Sans vouloir citer le bassin du lac d’Annecy en exemple – encore que l’on pourrait – j’estime qu’il sera nécessaire de clarifier cette situation, quitte à imposer la solution que je viens de dire, sur le territoire, pour que l’urbain, qui consomme beaucoup plus d’eau que le rural, contribue à l’assainissement. En effet, la ressource en eau, qu’il s’agit de protéger, est constituée à 90 % par les nappes phréatiques qui se trouvent dans le sous-sol des zones rurales, mais qui servent à alimenter les zones urbaines, dans un pays où 80 % de la population vit sur 20 % du territoire.
Nos collègues Daniel Dubois et Jean-François Husson ont eu raison de défendre leur idée, mais il est nécessaire de retravailler la question et, monsieur le ministre, de la soumettre de nouveau à notre examen, peut-être à l’occasion de la discussion au Sénat de l’un des textes prévus pour l’aménagement du territoire à l’échelle de l’intercommunalité.

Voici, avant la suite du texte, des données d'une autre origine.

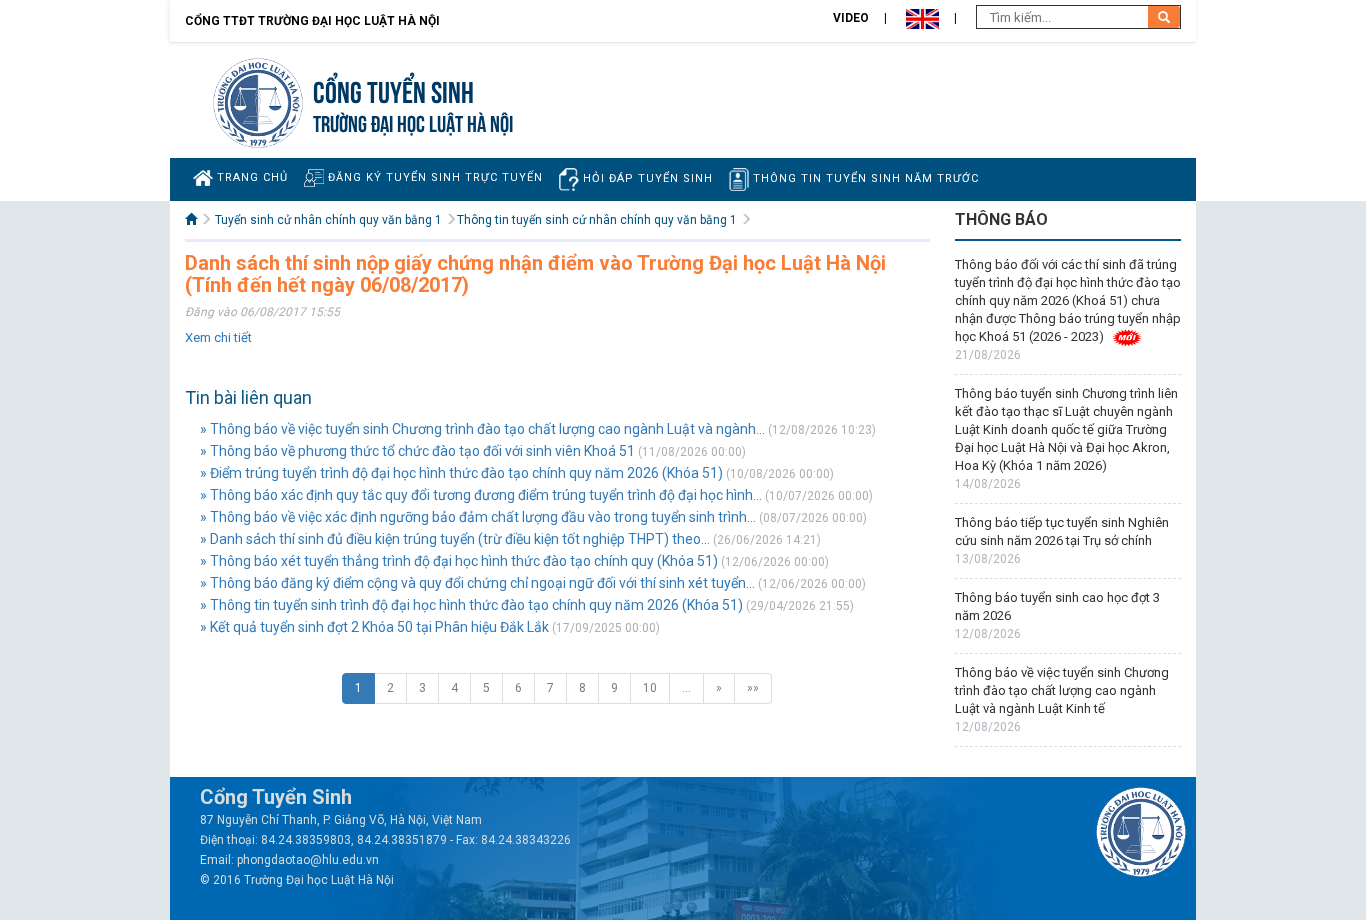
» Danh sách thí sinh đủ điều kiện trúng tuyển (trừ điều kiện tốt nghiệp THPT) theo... (455, 539)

M. le président. Le lac d’Annecy est en effet un exemple, et vous n’êtes pas étranger à ce résultat, mon cher collègue !
Je mets aux voix l'amendement n° 1 rectifié.
J'ai été saisi d'une demande de scrutin public émanant du groupe du RDSE.
Je rappelle que l'avis de la commission est défavorable, de même que celui du Gouvernement.
Il va être procédé au scrutin dans les conditions fixées par l'article 56 du règlement.
Le scrutin est ouvert.
(Le scrutin a lieu.)
M. le président. Personne ne demande plus à voter ?…
Le scrutin est clos.
J'invite Mmes et MM. les secrétaires à procéder au dépouillement du scrutin.
(Il est procédé au dépouillement du scrutin.)
M. le président. Voici le résultat du scrutin n° 92 :
Nombre de votants | 348 |
Nombre de suffrages exprimés | 212 |
Pour l’adoption | 35 |
Contre | 177 |
Le Sénat n'a pas adopté.
Personne ne demande la parole ?...
Je mets aux voix l'article unique constituant l’ensemble de la proposition de loi.
(La proposition de loi n'est pas adoptée.)
M. le président. Mes chers collègues, l’ordre du jour de cet après-midi étant épuisé, nous allons maintenant interrompre nos travaux ; nous les reprendrons à vingt et une heures trente.
La séance est suspendue.
(La séance, suspendue à dix-huit heures trente, est reprise à vingt et une heures trente-cinq.)
M. le président. La séance est reprise.